▸ PAGE TEXT

* START *

[EM] 05/13/02 - The Education of Poor Richard:

Craig Carey research at ijs.co.nz
Tue May 14 07:34:32 PDT 2002


At 02\05\13 20:18 -0700 Monday, Michael Rouse wrote:
 >----- Original Message -----
 >From: "Donald Davison" <donald at mich.com>
 >To: "[EM]" <election-methods-list at eskimo.com>
 >Sent: Monday, May 13, 2002 5:35 AM
 >Subject: [EM] 05/13/02 - The Education of Poor Richard:
 >
 >> Whenever anyone uses the code words `Condorcet Winner' they are attempting
 >> to establish Condorcet to this high position as the standard of all
 >> single-seat election methods including Condorcet itself.  I do not accept

That argument becomes less true as the number of candidates rises since the
problem of the Condorcet winner not existing becomes predominant.

If it is not defined for 2 winners then it is almost certainly a worthless
notion. After decades of considering, nothing seems to have resulted.


 >> Condorcet as the standard, but of more importance I say it is dishonest to
 >> regard any method to be a standard of all methods including itself.  This
 >> dishonesty will create junk mathematics and I said as much in my reply to
 >> Alex's use of the code words.
 >
 >I have to agree with Forest Simmons -- saying  that the "Condorcet Winner"
 >is one criterion in evaluating elections is not the same as saying it is the
 >*only* criterion.


(Requiring that a 2nd method have the same set of winners can get close to
being a requirement that the 2nd method be the same method.

Is there something important that Forest Simmons wrote?.




 >                  There are other important criteria that should be
 >considered: the Majority Criterion, the Monotonicity Criterion, and the
 >Independence of Irrelevant Alternatives Criterion, to name a few.
 >

There are 3 there and 2 are not important I presume. The Majority Criteria
is too weak but that you can tell us how a fix of that problem could
proceed. The "Independence of Irrelevant Alternatives" test is not
important at all, unless you have an uncommon definition. A method never
rise to being important if its appears for decades at the Social something
theory journal. It can't be important: it rejected with an example having
few papers.

Mike Ossipoff recently told about the criticism of IRV and he used his
"favorite" definition, yet earlier this year he told this mailing list
that a "favorite" was what I wanted it to be. So the criticism of IRV
was very weak indeed. If he had of not sought to make a public pretending
to answer my request for the definition that then still the attack of
IRV would have perfectly failed since it is a wrong rule.

Mr Rouse might not have been reading my messages closely enough when I
was last subscribed.

-------------------------------------
At 02\04\10 17:50 +1200 Wednesday, Craig Carey wrote:
...
 > >At 2000\12\25 06:37 +1300 Monday, Craig Carey wrote to
 > >instantrunoff-freewheeling:
 > >...
 > >>Here is (6.2): ((AB)->(B), Cw->Bw: Allowed but vote wastage):
 > >>
 >                   (AB)<-->(B)
 > >>    (6.2):    -------------
 > >>               AB   2    1
 > >>               B    0    1
 > >>               BC   1    1
 > >>               CB   2    2
 > >>              -------------
 > >>           AV:      C    B    :   (AB {C+)-(B+ )

* END *

▸ DIRECTIONS
• a. From the election methods post, extract the passage from "(Requiring that a" to "Forest Simmons wrote?.", reproducing it word for word.
• b. Continue the mailing-list post on election methods from the point at which it stops.

[Saved entries]

* START *

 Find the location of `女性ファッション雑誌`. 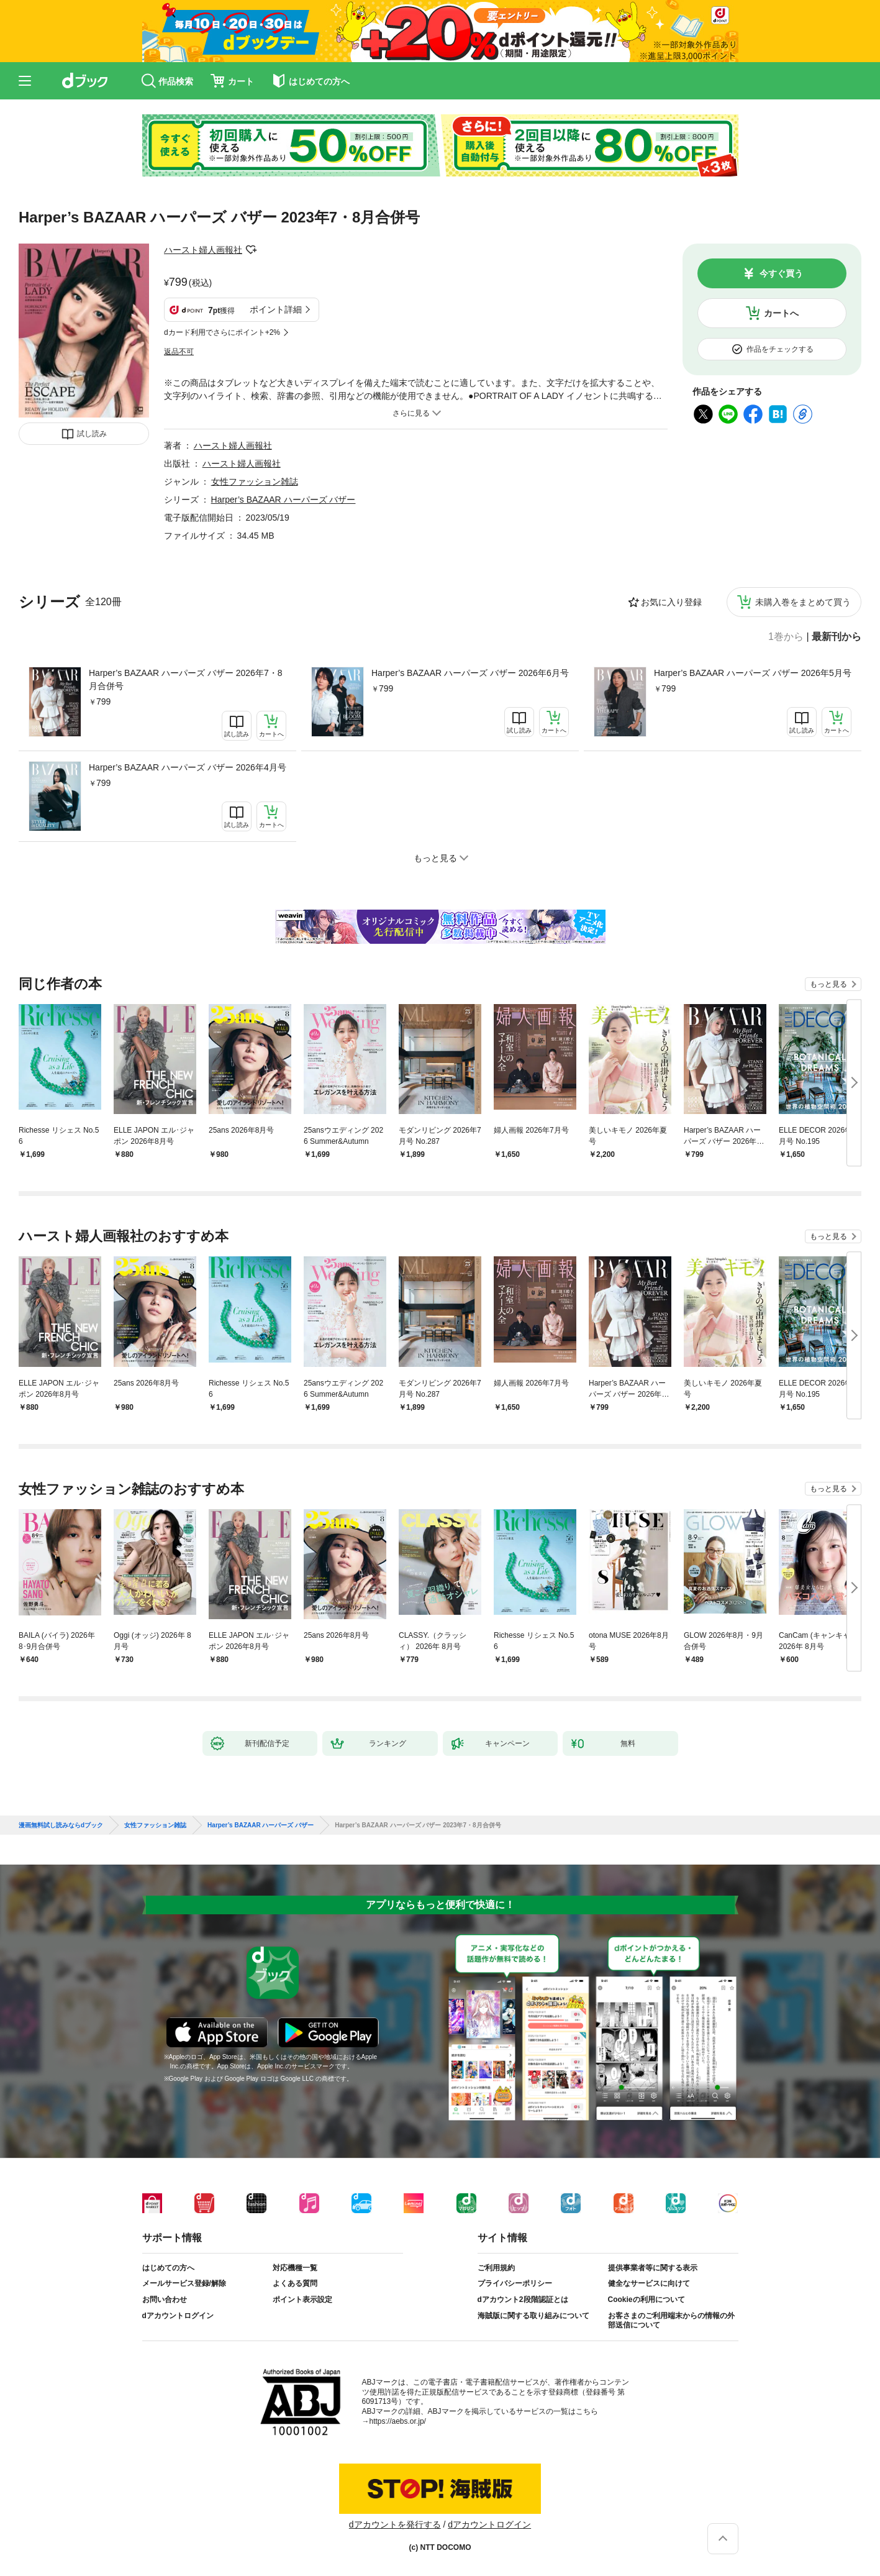

女性ファッション雑誌 is located at coordinates (254, 481).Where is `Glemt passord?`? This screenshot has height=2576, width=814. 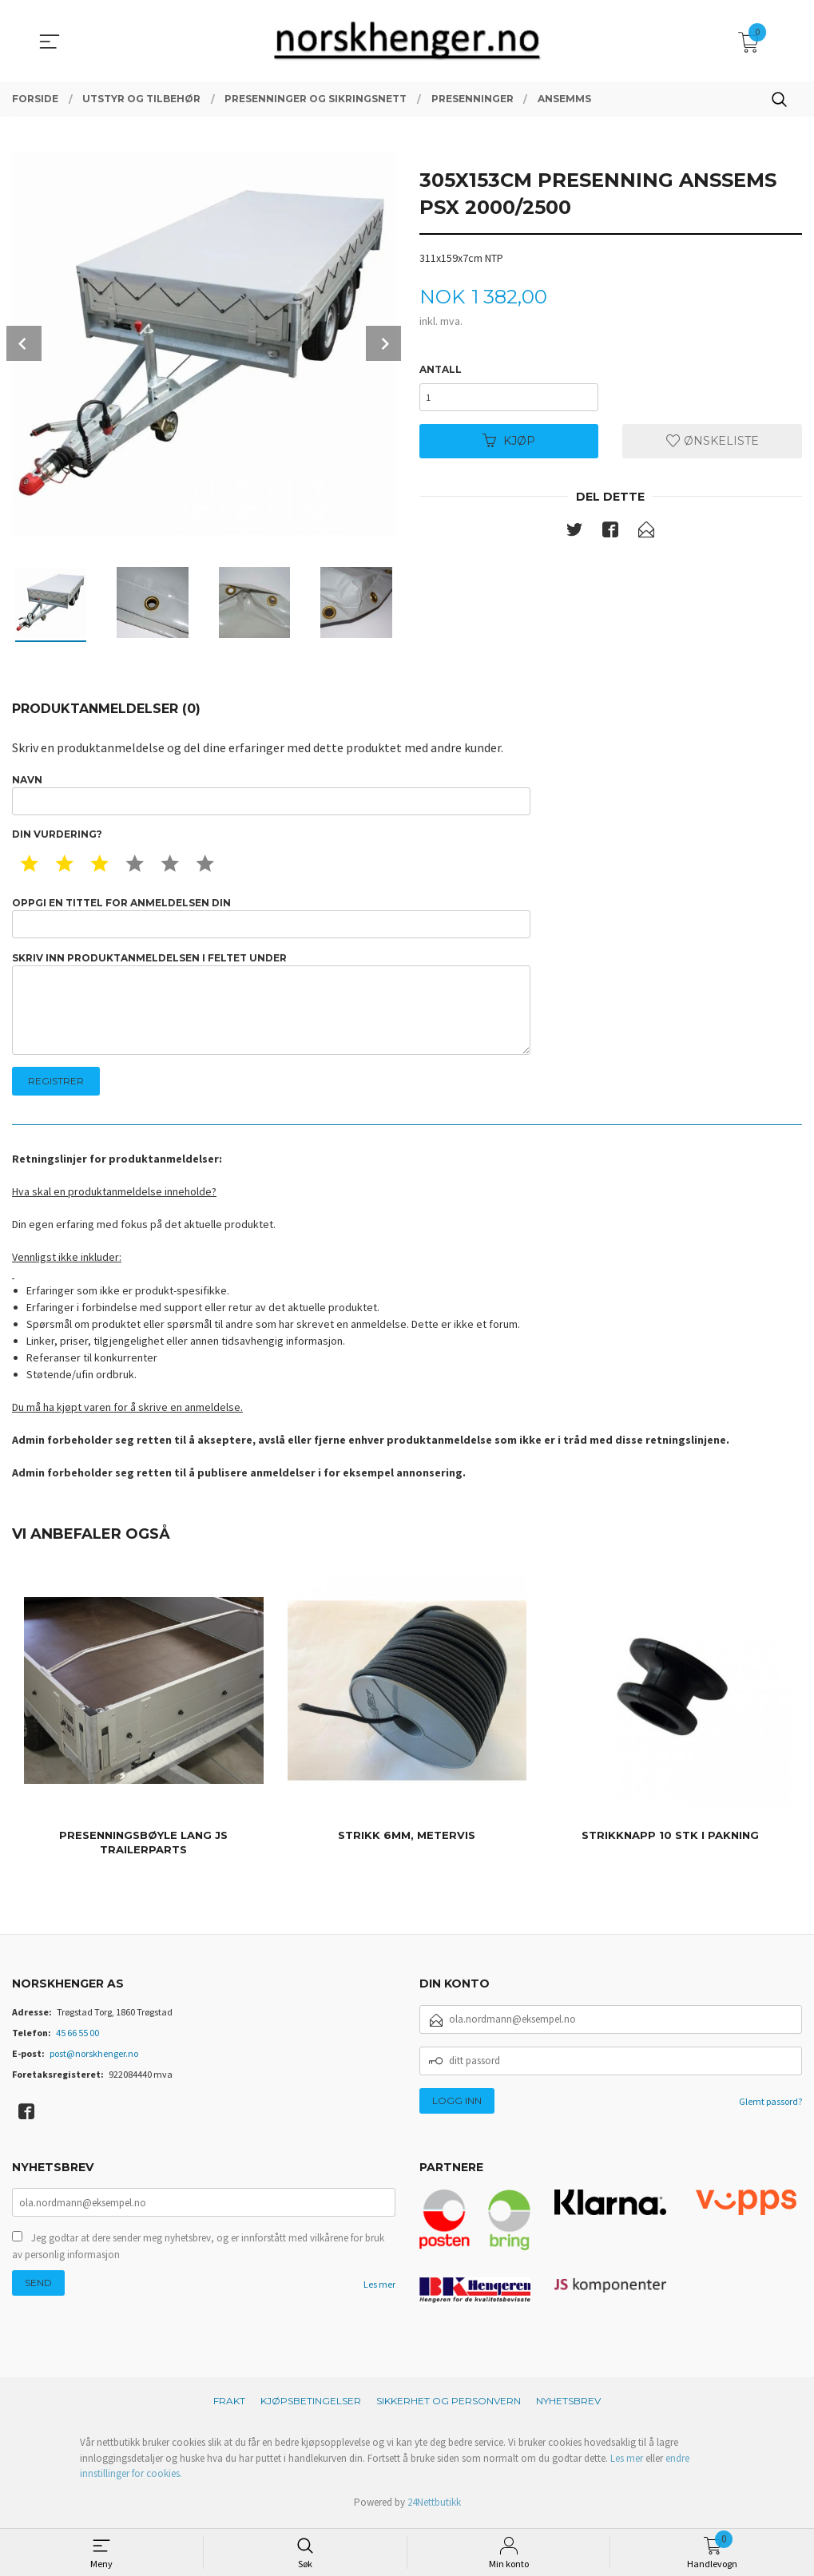
Glemt passord? is located at coordinates (770, 2106).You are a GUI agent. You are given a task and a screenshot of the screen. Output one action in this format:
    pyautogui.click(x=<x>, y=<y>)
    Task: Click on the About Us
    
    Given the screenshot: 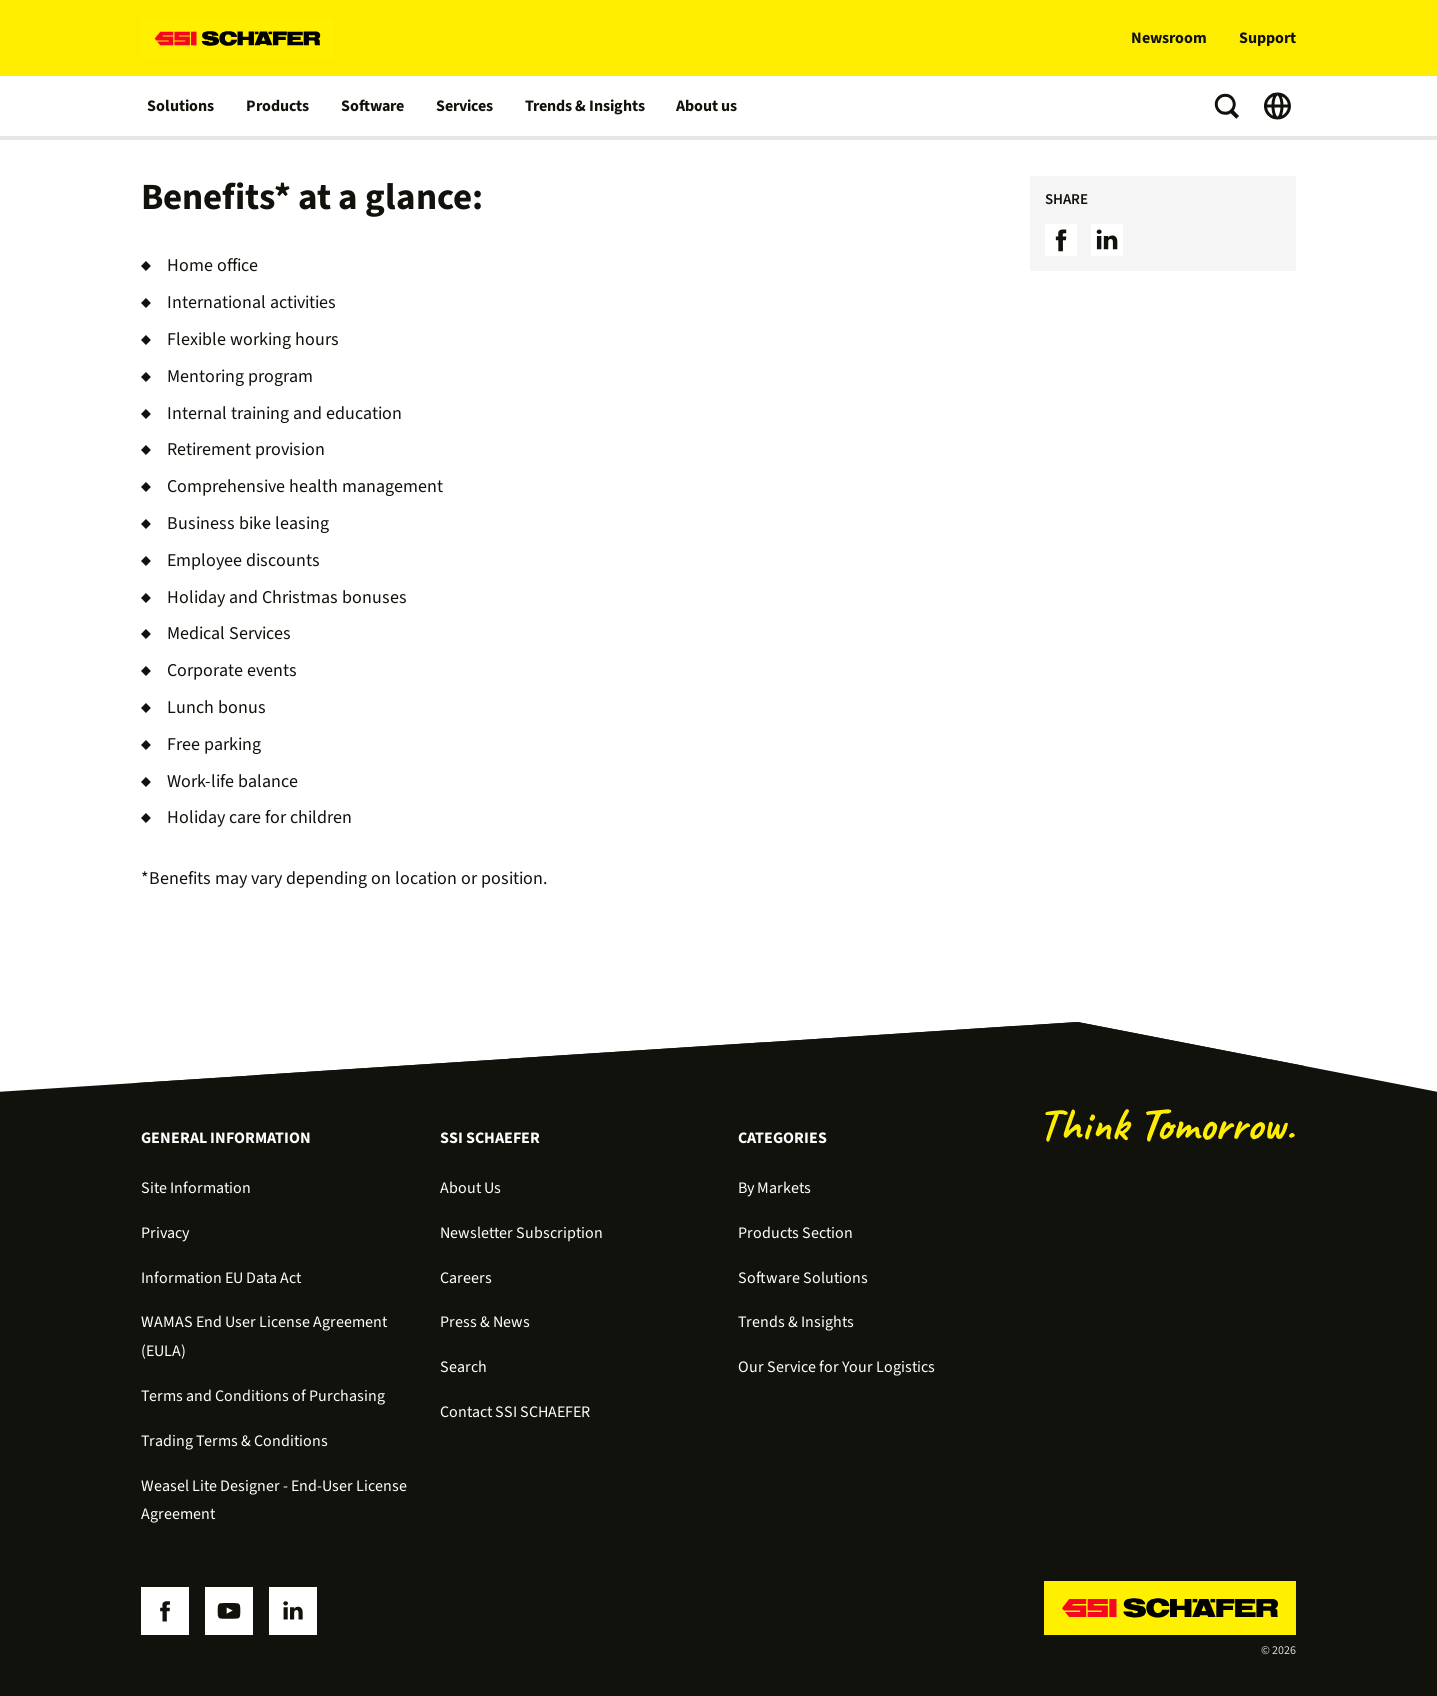 What is the action you would take?
    pyautogui.click(x=470, y=1188)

* END *

▸ IN RESPONSE
• a.
(Requiring that a 2nd method have the same set of winners can get close to
being a requirement that the 2nd method be the same method.

Is there something important that Forest Simmons wrote?.

• b.
 > >>         IFPP:      C    B    :   (AB {C+)-(B+ )
 >     pref-Approval:    B    B
 >            FPTP:     A|C  B|C
 > >>
 > >>        Total =  5.   Quota = 1.6666..
 > >>
 > >...
 > >
 > >
 >*>IFPP is partly derived here: http://www.ijs.co.nz/quota-13.htm ]
...
-------------------------------------

I can't recall the exact definition of IIA, but I recall that that
example eliminated the method (once the additional mathematics is
done: i.e. the derivation of the ideal 3 candidate preferential voting
method).



 >Nor is it saying that the Condorcet method should be the single unassailable
 >"gold standard" by which all other methods are measured, only that it has a
 >"common sense" property (that if one candidate can beat any other in a
 >one-on-one race, then that candidate should be the winner) that is useful in
 >comparing other voting methods. You can, if you prefer, replace each
 >occurrence of "Condorcet Winner" with "the winner of all head-to-head
 >matchups" or "pairwise winner."
 >

Mr Davison said that pairwise comparing is an idea to which no importance
is allocated. There are all sorts of criticisms that can be made using
principles about principles.


 >In its favor, Instant Runoff Voting does pass the Majority Criterion. So
 >does Condorcet. One strike against Condorcet voting is that it fails the
 >Independence of Irrelevant Alternatives Criterion -- although only when

It is not a strike against Condorcet. It sounds to me like you are
presuming correct, something that is not.


 >there is a circular tie, where the "irrelevant alternative" is part of the
 >cycle. Unfortunately, IRV violates IIAC as well, *and* it violates
 >monotonicity. If the possibility that your second-place vote could help
 >defeat your primary candidate is a problem, how much worse is the
 >possibility that greater preference for a candidate can defeat him? (Others


Mr Rouse might mean the "second preference" rather than "second vote".
Anyway the meaning of the words, "primary candidate", seem to be too
unclear.

What exactly is unfortunate about the Alternative Vote violating the
1950s axiom of Independence of Irrelevant Alternatives ?. A first thing
to do on the 1st night of hearing of something as implausible as IIA,
might be to see if it takes less than the 17 papers that prove the
Alternative Vote non-monotonic. Where do the transient and false
comments that IIA has some merit, come from ?. Please answer my question.
It could be speculated that false information is taught at American
universities.

You don't seem to have recognised that the 5 paper example I gave is an
example that permits the claim that there is a problem, to be found to
be incorrect.


 >have posted examples of this, and they are "contrived" only in the sense
 >that all hypothetical examples are contrived.)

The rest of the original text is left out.